Nell'area di fruizione allestita per l'occasione, i visitatori si sono lasciati avvolgere da mondi digitali costruiti apposta per essere esplorati in prima persona

(260903) -- VENICE, Sept. 3, 2026 (Xinhua) -- Visitors experience the VR project Out of the Ashes at the playing area of the Venice Immersive section of the 83rd Venice International Film Festival in Venice, Italy, Sept. 3, 2026. The Venice Immersive section of the 83rd Venice International Film Festival is dedicated entirely to the immersive arts and media, and includes all forms of creative extended reality (XR) expression: immersive videos, virtual and mixed reality, virtual worlds, XR and immersive installations. (Xinhua/Wang Kaiyan)

Non ci sono più solo poltrone rosse e schermi giganti, alla Mostra del Cinema di Venezia. In un angolo del Lido, tra visori e cuffie, il pubblico dell’83esima edizione della kermesse veneziana sperimenta un modo del tutto diverso di vivere una storia: indossandola. È lo spirito di “Venice Immersive”, la sezione del festival interamente dedicata alle arti e ai media immersivi, che anche quest’anno si conferma uno degli spazi più curiosi e frequentati della manifestazione.

Nell’area di fruizione allestita per l’occasione, i visitatori si sono lasciati avvolgere da mondi digitali costruiti apposta per essere esplorati in prima persona. Tra i progetti proposti nella giornata di ieri, “Nel Blu” ha condotto il pubblico in un’esperienza di realtà virtuale dal forte impatto visivo, mentre “Out of the Ashes” ed “Eyes of Shame” hanno offerto narrazioni immersive capaci di trasformare lo spettatore da semplice osservatore a protagonista attivo del racconto – un ribaltamento di prospettiva che è ormai la cifra distintiva di questa sezione del festival.
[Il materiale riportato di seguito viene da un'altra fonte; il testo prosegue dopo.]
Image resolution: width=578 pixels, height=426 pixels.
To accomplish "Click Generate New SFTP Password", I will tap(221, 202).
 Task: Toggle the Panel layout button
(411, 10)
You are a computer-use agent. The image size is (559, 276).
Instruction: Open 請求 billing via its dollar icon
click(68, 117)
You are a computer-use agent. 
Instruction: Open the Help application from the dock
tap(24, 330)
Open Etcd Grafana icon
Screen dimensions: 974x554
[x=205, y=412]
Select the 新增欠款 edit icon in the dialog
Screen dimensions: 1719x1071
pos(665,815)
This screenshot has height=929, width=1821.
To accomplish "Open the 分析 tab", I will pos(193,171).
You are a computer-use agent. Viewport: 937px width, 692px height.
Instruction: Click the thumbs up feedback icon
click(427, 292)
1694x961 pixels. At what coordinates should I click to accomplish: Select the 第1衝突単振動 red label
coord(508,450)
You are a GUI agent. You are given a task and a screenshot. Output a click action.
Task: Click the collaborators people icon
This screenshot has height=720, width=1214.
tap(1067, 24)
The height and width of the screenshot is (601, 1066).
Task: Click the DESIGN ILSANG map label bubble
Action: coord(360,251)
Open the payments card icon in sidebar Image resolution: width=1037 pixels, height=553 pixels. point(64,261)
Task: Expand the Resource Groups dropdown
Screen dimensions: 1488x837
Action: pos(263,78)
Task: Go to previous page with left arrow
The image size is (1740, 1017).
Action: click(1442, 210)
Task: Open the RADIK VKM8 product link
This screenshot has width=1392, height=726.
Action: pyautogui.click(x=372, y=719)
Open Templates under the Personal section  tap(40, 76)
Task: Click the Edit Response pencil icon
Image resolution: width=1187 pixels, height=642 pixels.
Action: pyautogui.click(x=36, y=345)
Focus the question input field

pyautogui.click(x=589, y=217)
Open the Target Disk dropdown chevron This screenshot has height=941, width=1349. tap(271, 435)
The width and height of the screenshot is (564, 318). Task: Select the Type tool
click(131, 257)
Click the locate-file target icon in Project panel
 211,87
“Venice Immersive” raccoglie infatti tutte le declinazioni della realtà estesa (XR): dai video immersivi alla realtà virtuale e mista, fino ai veri e propri mondi virtuali e alle installazioni pensate per essere vissute con il corpo, oltre che con lo sguardo. Una sezione che, edizione dopo edizione, continua a interrogarsi su cosa significhi “fare cinema” quando lo schermo scompare e lo spettatore si ritrova, letteralmente, dentro la storia – confermando Venezia come laboratorio d’avanguardia per i linguaggi narrativi del futuro, oltre che vetrina del grande cinema d’autore.